> [WORK REQUIRED]
From the news story about Paul Torgersen given below, reproduce word for word the passage that opens with the words containing "Lorrie Sanders is" and closes with "to the classroom.".

> [SOURCE TEXT]
Doing any job for more than 50 years is an incredible feat. In 56 years one man at Virginia Tech has been a dean and the school's president.
But Dr. Paul Torgersen said teaching has always been his first love.
Wednesday morning, mostly engineering students watched one last time as Paul Torgersen shuffled into his "Theory of Organization" class in the basement of Pamplin School of Business at Virginia Tech. 56 straight years and never missing a single semester and Torgerson wasn't about to start. Watching and waiting until his students had found their assigned seats, then he was very clear.
"Ok, it's time to get started."
Tall and trim, this engineer -over five decades- has been around the block. As department head, Dean and president of Virginia Tech. He was asked to lead the Hokie nation. Torgersen agreed, but only if he could keep teaching too
"The people in charge said 'We need you'. I said 'are you sure?' They said 'we need you.' Well I made a condition, I'll become an administrator, but I'm not going to leave the classroom."
Torgersen and Tech both kept their word. Each year students have packed his classes. Word spread on campus about Dr. Torgersen and the life lessons he included.
Lorrie Sanders is a Human Nutrition Food and Exercise Major, not an engineer. She'd heard that Torgerson taught with kindness, concern and a lot of common sense.
"There's stuff like writing a 'thank you' letter and how important that is and to have that in writing and [Dr Torgerson] is just is so wise. You can't put a price on the little things he's taught us for sure."
Nearly six decades spent teaching students more than just engineering. Torgerson, behind a podium and using power point, explained another real life lesson to the classroom.

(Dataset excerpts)

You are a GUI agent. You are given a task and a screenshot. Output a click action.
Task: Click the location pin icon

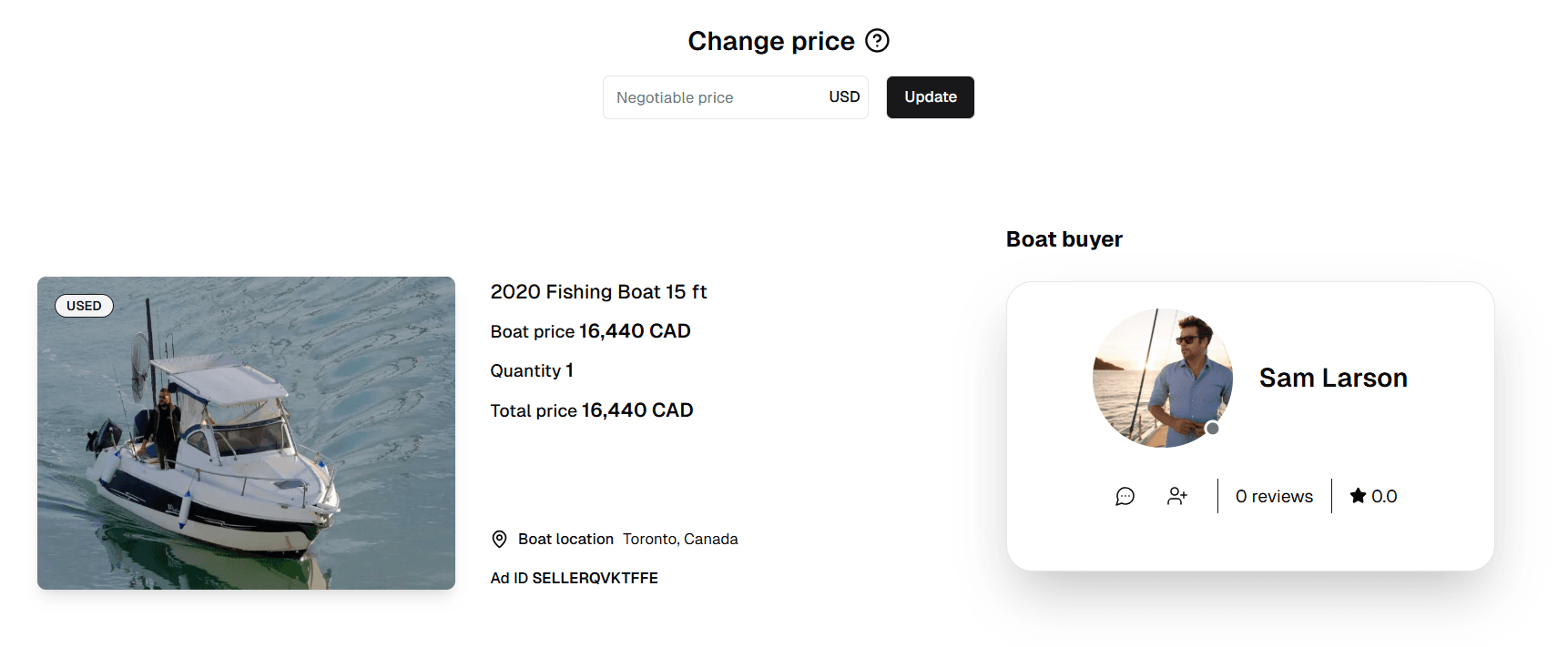499,539
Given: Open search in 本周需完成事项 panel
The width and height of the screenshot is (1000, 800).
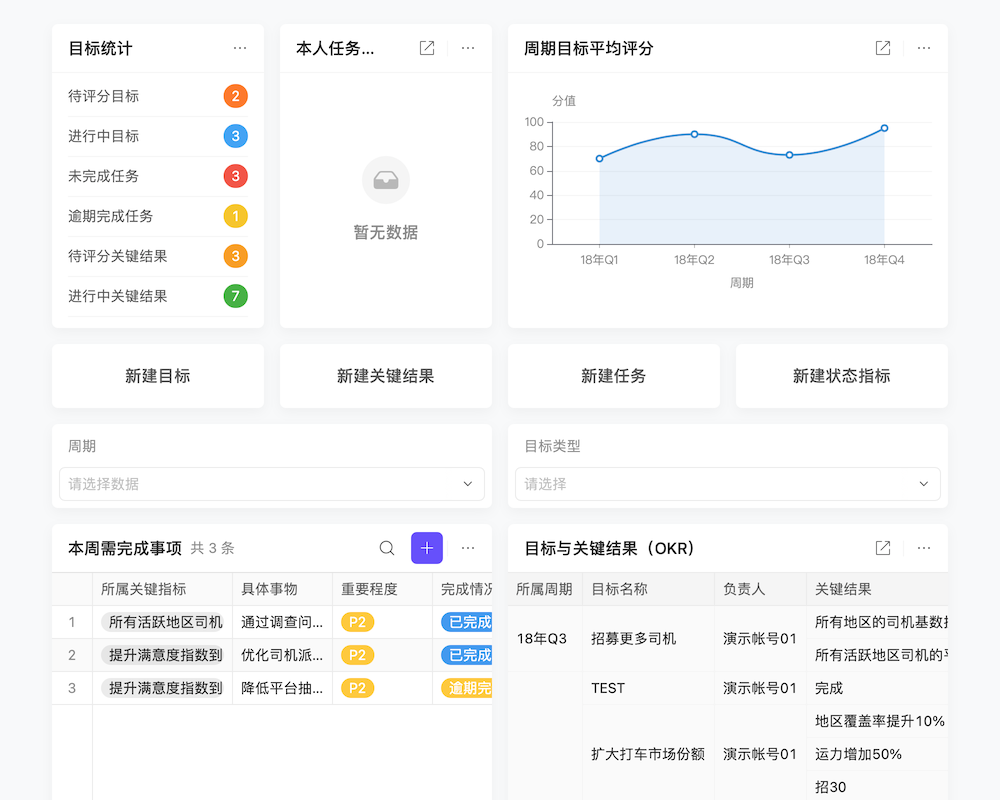Looking at the screenshot, I should click(387, 548).
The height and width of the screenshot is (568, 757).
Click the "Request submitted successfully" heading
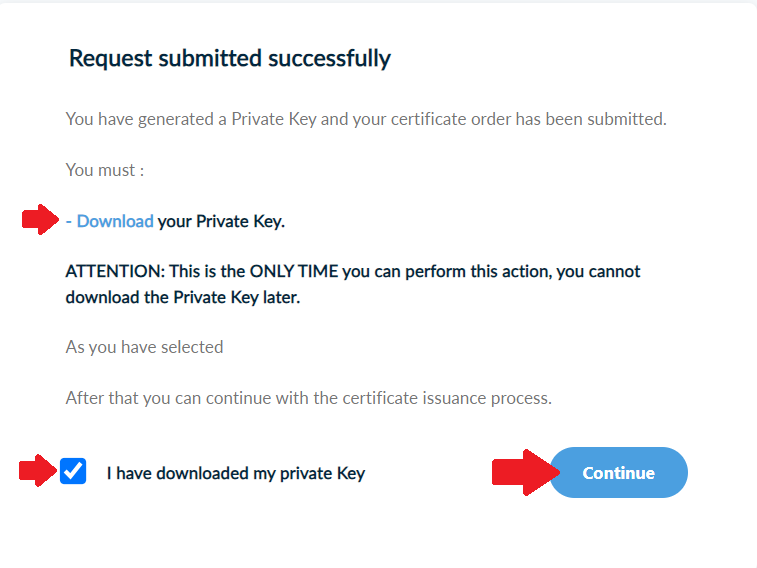[x=229, y=58]
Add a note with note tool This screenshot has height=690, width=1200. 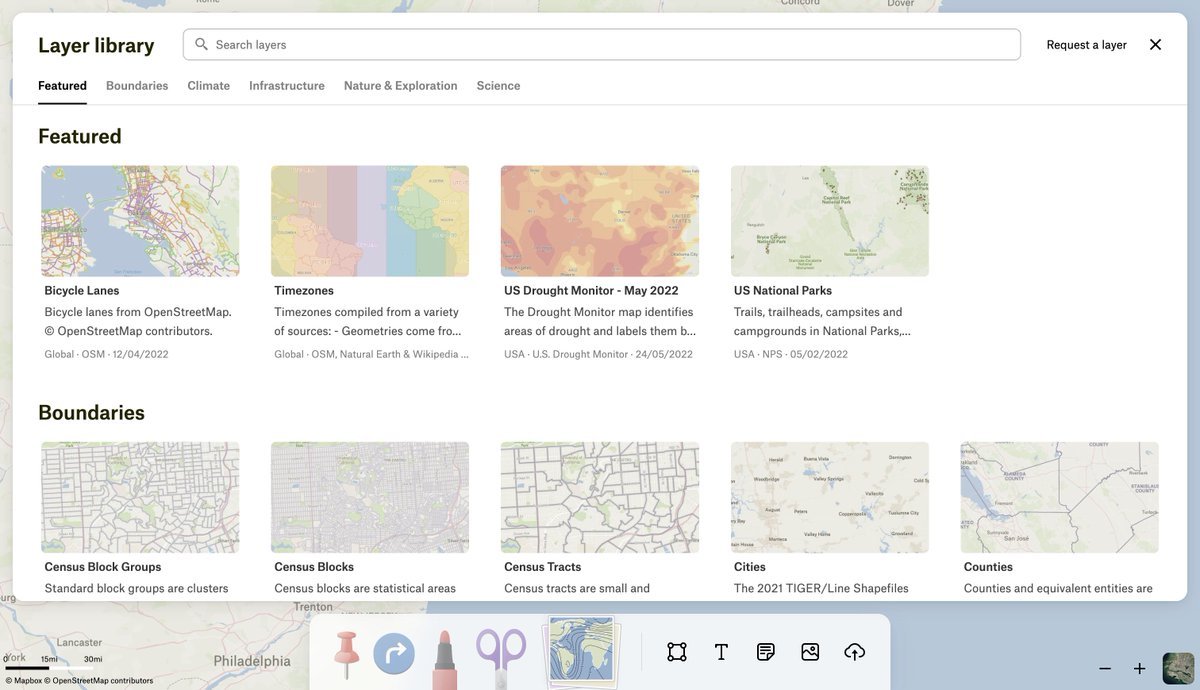pos(766,652)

> [SOLUTION FOR THIS TASK]
Lorrie Sanders is a Human Nutrition Food and Exercise Major, not an engineer. She'd heard that Torgerson taught with kindness, concern and a lot of common sense.
"There's stuff like writing a 'thank you' letter and how important that is and to have that in writing and [Dr Torgerson] is just is so wise. You can't put a price on the little things he's taught us for sure."
Nearly six decades spent teaching students more than just engineering. Torgerson, behind a podium and using power point, explained another real life lesson to the classroom.